== WHAT YOU WILL DO ==
Transcribe the records below. Leave nothing out and change nothing.

BEGIN SOURCE RECORDS

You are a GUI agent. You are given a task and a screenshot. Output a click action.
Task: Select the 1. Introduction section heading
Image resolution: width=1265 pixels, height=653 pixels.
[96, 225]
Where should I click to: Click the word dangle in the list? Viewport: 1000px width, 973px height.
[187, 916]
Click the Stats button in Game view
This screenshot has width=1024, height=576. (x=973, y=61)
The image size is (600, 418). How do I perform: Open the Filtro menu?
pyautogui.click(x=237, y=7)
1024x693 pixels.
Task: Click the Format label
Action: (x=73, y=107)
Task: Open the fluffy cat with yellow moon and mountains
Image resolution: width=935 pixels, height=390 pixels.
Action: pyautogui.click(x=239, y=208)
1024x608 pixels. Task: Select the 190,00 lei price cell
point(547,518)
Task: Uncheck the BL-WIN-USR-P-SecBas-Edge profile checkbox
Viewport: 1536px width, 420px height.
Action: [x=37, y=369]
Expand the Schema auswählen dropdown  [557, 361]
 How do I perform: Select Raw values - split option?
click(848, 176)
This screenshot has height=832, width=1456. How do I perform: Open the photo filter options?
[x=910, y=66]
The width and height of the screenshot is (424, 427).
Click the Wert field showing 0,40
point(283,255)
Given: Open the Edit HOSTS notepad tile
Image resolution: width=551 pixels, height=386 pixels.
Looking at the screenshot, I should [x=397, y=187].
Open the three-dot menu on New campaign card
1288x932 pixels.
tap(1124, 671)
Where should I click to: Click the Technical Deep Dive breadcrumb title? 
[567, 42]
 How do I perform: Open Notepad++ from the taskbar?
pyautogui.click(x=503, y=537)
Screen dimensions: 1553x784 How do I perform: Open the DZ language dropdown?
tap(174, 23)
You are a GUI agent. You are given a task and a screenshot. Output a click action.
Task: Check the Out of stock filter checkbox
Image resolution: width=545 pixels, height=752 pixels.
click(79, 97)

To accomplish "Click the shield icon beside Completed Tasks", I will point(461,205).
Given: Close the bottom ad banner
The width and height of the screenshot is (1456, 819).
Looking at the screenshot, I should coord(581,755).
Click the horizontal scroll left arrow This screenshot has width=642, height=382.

END SOURCE RECORDS

== TASK SOLUTION ==
You are a GUI agent. You are given a task and a screenshot. Output a click action.
Task: Select the 1. Introduction section heading
Image resolution: width=1265 pixels, height=653 pixels.
[96, 225]
Where should I click to: Click the word dangle in the list? Viewport: 1000px width, 973px height.
[187, 916]
Click the Stats button in Game view
This screenshot has width=1024, height=576. (x=973, y=61)
The image size is (600, 418). How do I perform: Open the Filtro menu?
pyautogui.click(x=237, y=7)
1024x693 pixels.
Task: Click the Format label
Action: (x=73, y=107)
Task: Open the fluffy cat with yellow moon and mountains
Image resolution: width=935 pixels, height=390 pixels.
Action: pyautogui.click(x=239, y=208)
1024x608 pixels. Task: Select the 190,00 lei price cell
point(547,518)
Task: Uncheck the BL-WIN-USR-P-SecBas-Edge profile checkbox
Viewport: 1536px width, 420px height.
Action: [x=37, y=369]
Expand the Schema auswählen dropdown  [557, 361]
 How do I perform: Select Raw values - split option?
click(848, 176)
This screenshot has height=832, width=1456. How do I perform: Open the photo filter options?
[x=910, y=66]
The width and height of the screenshot is (424, 427).
Click the Wert field showing 0,40
point(283,255)
Given: Open the Edit HOSTS notepad tile
Image resolution: width=551 pixels, height=386 pixels.
Looking at the screenshot, I should [x=397, y=187].
Open the three-dot menu on New campaign card
1288x932 pixels.
tap(1124, 671)
Where should I click to: Click the Technical Deep Dive breadcrumb title? 
[567, 42]
 How do I perform: Open Notepad++ from the taskbar?
pyautogui.click(x=503, y=537)
Screen dimensions: 1553x784 How do I perform: Open the DZ language dropdown?
tap(174, 23)
You are a GUI agent. You are given a task and a screenshot. Output a click action.
Task: Check the Out of stock filter checkbox
Image resolution: width=545 pixels, height=752 pixels.
click(79, 97)

To accomplish "Click the shield icon beside Completed Tasks", I will point(461,205).
Given: Close the bottom ad banner
The width and height of the screenshot is (1456, 819).
Looking at the screenshot, I should coord(581,755).
Click the horizontal scroll left arrow This screenshot has width=642, height=382.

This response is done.